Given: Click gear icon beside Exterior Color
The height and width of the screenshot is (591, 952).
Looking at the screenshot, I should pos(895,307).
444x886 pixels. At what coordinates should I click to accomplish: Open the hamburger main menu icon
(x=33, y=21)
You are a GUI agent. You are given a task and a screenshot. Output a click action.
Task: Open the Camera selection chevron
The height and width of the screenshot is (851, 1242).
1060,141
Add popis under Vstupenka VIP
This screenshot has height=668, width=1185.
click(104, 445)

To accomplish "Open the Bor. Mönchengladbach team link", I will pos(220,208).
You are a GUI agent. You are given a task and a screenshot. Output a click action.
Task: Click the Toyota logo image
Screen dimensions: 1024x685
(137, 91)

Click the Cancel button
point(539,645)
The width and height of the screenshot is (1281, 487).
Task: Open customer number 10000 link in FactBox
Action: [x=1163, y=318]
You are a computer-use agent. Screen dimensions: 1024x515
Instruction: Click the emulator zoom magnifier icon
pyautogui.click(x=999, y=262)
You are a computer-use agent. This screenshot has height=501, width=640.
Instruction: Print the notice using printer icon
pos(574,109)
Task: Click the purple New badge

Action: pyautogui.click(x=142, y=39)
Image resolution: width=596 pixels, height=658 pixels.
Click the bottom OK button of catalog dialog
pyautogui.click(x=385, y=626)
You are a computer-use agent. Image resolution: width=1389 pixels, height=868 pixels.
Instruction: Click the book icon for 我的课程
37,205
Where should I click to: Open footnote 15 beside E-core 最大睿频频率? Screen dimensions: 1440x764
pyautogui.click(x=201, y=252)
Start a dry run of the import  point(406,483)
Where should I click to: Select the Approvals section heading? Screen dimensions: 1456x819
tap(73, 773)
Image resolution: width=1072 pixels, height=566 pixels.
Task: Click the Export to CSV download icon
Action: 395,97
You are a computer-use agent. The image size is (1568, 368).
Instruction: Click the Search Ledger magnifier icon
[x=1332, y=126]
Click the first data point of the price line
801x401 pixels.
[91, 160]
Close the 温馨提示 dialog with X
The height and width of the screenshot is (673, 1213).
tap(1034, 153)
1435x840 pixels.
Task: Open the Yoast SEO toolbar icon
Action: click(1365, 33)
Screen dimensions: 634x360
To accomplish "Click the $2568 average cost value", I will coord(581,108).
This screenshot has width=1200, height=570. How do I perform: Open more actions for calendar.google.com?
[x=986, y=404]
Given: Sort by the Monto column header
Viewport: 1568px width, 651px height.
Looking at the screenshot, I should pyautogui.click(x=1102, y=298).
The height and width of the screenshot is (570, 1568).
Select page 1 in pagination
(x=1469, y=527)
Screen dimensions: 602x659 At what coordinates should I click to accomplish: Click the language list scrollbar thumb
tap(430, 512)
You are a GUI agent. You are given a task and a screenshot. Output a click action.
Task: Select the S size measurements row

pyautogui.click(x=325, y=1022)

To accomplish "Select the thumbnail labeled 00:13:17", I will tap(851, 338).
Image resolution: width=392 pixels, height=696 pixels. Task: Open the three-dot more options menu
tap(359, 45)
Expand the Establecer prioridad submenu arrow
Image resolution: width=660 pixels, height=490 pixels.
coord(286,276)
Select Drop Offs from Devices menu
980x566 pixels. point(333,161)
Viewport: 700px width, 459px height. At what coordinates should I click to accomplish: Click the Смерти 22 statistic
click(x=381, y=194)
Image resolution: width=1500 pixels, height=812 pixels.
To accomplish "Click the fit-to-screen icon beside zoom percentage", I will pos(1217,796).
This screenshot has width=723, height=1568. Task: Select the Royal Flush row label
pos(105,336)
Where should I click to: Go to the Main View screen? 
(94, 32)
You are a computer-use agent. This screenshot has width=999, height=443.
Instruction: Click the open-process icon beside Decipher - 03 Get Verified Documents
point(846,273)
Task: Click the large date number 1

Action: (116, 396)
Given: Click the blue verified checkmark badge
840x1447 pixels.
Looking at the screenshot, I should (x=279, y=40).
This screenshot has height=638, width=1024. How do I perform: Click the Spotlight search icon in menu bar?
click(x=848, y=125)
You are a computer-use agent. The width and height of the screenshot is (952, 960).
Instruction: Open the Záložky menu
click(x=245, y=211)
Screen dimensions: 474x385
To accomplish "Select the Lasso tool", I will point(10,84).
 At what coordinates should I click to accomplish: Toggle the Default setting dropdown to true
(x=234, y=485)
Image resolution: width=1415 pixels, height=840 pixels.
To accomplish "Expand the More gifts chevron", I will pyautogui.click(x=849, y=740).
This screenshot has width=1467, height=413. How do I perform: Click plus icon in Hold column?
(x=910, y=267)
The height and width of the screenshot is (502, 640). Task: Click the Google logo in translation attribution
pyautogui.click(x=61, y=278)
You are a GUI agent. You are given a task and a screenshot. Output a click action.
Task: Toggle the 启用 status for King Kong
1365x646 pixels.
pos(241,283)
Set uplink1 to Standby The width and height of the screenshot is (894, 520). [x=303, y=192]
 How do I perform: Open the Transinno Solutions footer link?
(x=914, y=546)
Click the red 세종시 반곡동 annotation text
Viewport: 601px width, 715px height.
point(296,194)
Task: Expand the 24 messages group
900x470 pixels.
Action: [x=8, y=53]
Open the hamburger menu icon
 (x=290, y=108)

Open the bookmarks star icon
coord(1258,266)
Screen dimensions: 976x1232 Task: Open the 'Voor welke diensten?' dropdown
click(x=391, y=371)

★ ★ ★ ★ ★

[WHAT IS BEING ASKED] Look through the entries above and find each line where the word "chevron" occurs; copy those lines.

[RESPONSE AREA]
Task: Open the Camera selection chevron
To accomplish "Expand the More gifts chevron", I will pyautogui.click(x=849, y=740).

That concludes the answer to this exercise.